Keyboard shortcuts

Press or to navigate between chapters

Press S or / to search in the book

Press ? to show this help

Press Esc to hide this help

PD-lite

PD-lite is NoKV’s control-plane service for distributed mode.
It exposes a gRPC API (pb.PD) and is started by:

go run ./cmd/nokv pd --addr 127.0.0.1:2379

1. Responsibilities

PD-lite currently owns:

  • Routing: GetRegionByKey
  • Heartbeats: StoreHeartbeat, RegionHeartbeat
  • Region removal: RemoveRegion
  • ID service: AllocID
  • TSO: Tso

Runtime clients (for example cmd/nokv-redis raft backend) use PD as the routing source of truth.


2. Runtime Architecture

flowchart LR
    Store["nokv serve"] -->|"StoreHeartbeat / RegionHeartbeat"| PD["PD-lite (gRPC)"]
    Gateway["nokv-redis (raft mode)"] -->|"GetRegionByKey / Tso"| PD
    PD --> Cluster["pd/core.Cluster"]
    Cluster --> Scheduler["leader-transfer hint planner"]

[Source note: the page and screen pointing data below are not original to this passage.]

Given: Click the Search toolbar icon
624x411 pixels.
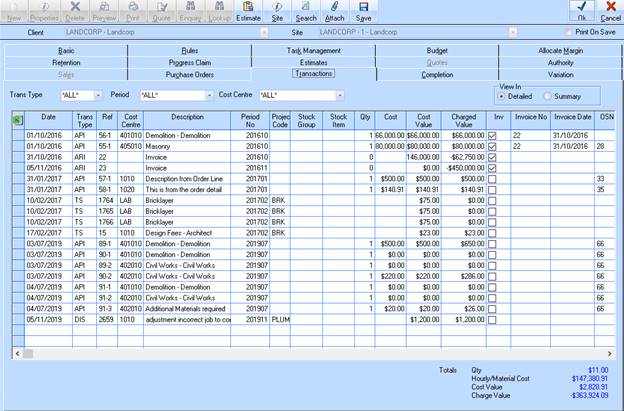Looking at the screenshot, I should coord(306,11).
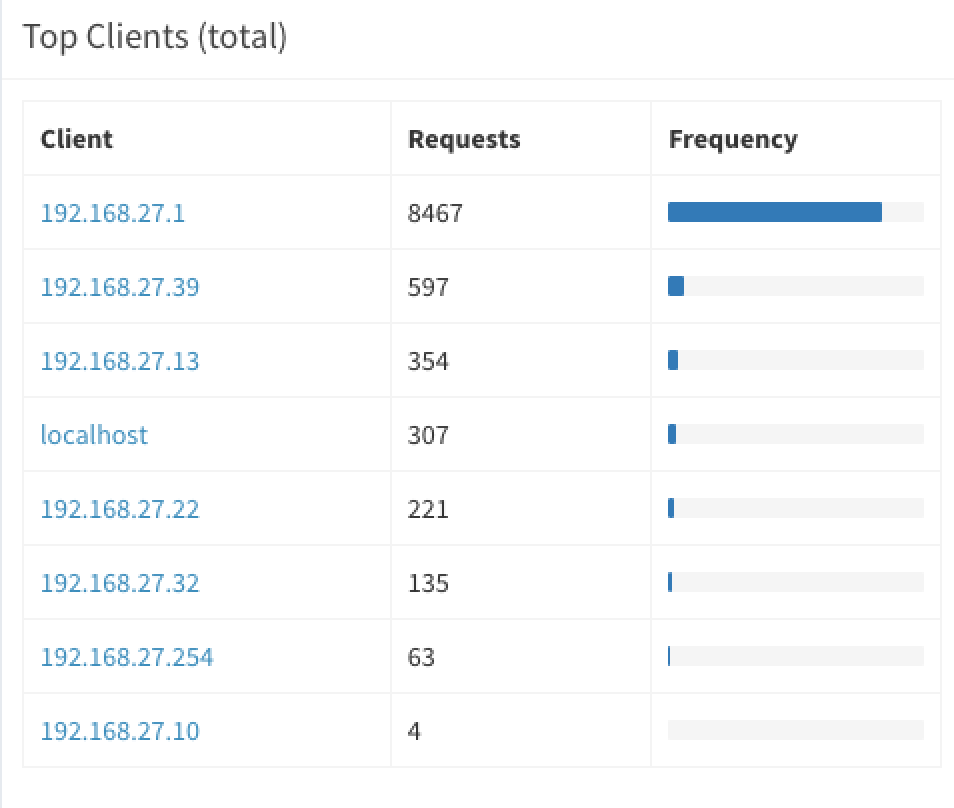Select the 8467 requests cell
This screenshot has height=808, width=954.
coord(521,213)
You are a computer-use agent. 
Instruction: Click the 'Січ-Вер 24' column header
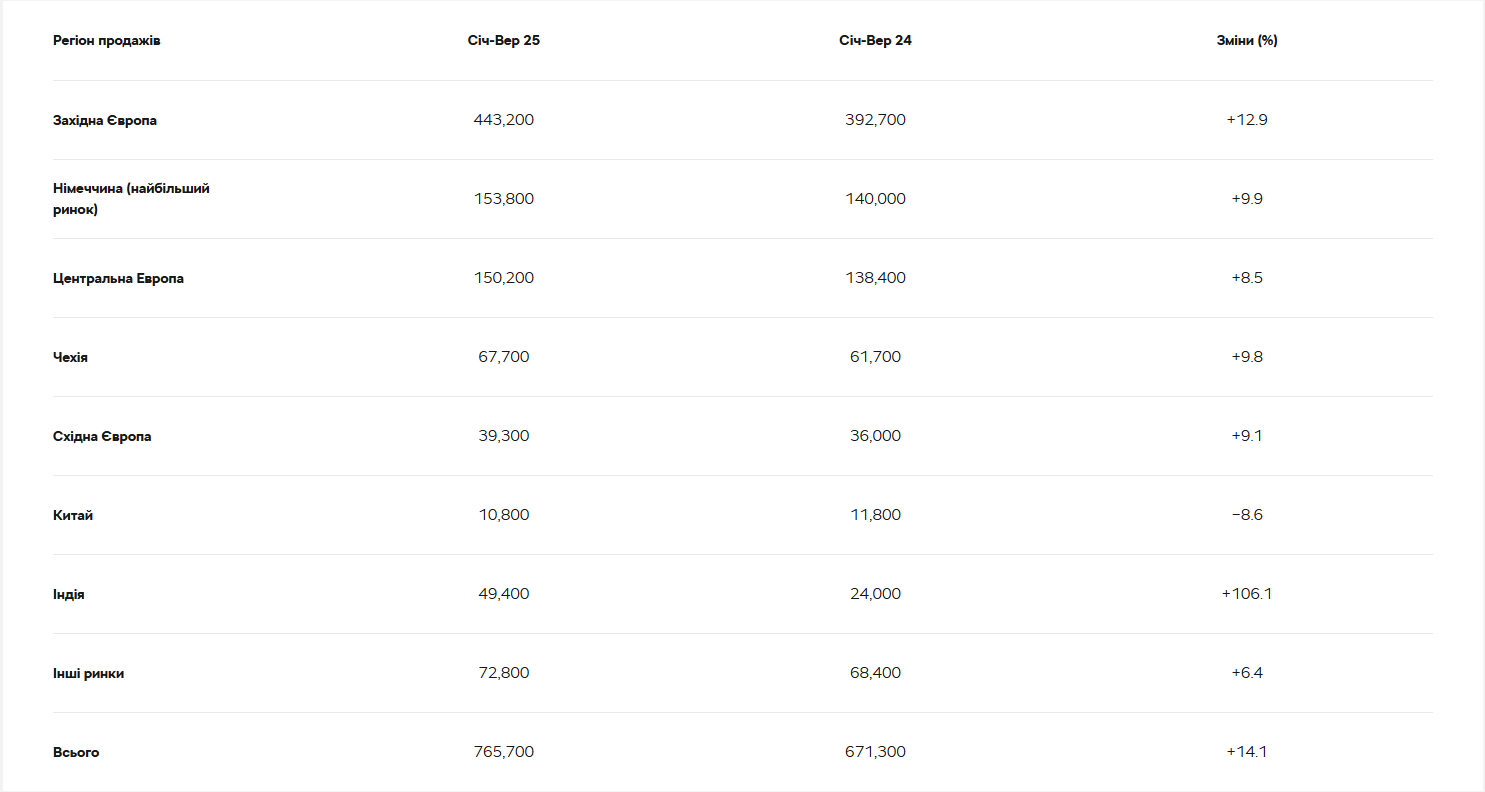coord(875,41)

Core implementation units:

  • pd/core: in-memory cluster metadata model + allocators.
  • pd/storage: persistence abstraction (Store) with local manifest+state implementation.
  • pd/server: gRPC service + RPC validation/error mapping.
  • pd/client: client wrapper used by store/gateway.
  • pd/adapter: scheduler sink that forwards heartbeats into PD.

3. Persistence (--workdir)

When --workdir is provided, PD-lite persists control-plane state:

  • Region catalog via manifest edits.
  • Allocator checkpoints via PD_STATE.json:
    • id_current
    • ts_current

Startup flow:

  1. Open pd/storage with --workdir.
  2. Load snapshot (regions + allocator counters).
  3. Compute starts as max(cli_start, checkpoint+1).
  4. Replay region snapshot into pd/core.Cluster.

This avoids allocator rollback after restart and keeps route metadata stable.


4. Config Integration

raft_config.json supports PD endpoint + workdir defaults:

"pd": {
  "addr": "127.0.0.1:2379",
  "docker_addr": "nokv-pd:2379",
  "work_dir": "./artifacts/cluster/pd",
  "docker_work_dir": "/var/lib/nokv-pd"
}

Resolution rules:

  • CLI override wins.
  • Otherwise read from config by scope (host / docker).

Helpers:

  • config.ResolvePDAddr(scope)
  • config.ResolvePDWorkDir(scope)
  • nokv-config pd --field addr|workdir --scope host|docker

5. Routing Source Convergence

NoKV now uses PD-first routing:

  • raftstore/client resolves regions with GetRegionByKey.
  • raft_config regions are bootstrap/deployment metadata.
  • Runtime route truth comes from PD heartbeats + PD region catalog.

This avoids dual sources drifting over time (config vs PD).


6. Serve Mode Semantics

nokv serve is now PD-only:

  • --pd-addr is required.
  • Runtime routing/scheduling control-plane state is sourced from PD.

Related CLI behavior:

  • Inspect control-plane state through PD APIs/metrics.

7. Comparison: TinyKV / TiKV

TinyKV (teaching stack)

  • Uses a scheduler server (tinyscheduler) as separate process.
  • Control plane integrates embedded etcd for metadata persistence.
  • Educational architecture, minimal production hardening.

TiKV (production stack)

  • PD is an independent, highly available cluster.
  • PD internally uses etcd Raft for durable metadata + leader election.
  • Rich scheduling and balancing policies, rolling updates, robust ops tooling.

NoKV PD-lite (current)

  • Single PD-lite process with optional local persistence (--workdir).
  • Sufficient for local clusters, testing, and architecture iteration.
  • API shape intentionally aligned with a PD-style control plane so migration to stronger HA semantics is incremental.

8. Current Limitations / Next Steps

  • No multi-PD quorum and no automatic PD failover.
  • Scheduler policy is intentionally small (leader transfer focused).
  • No advanced placement constraints yet.

These are deliberate scope limits for a fast-moving experimental platform.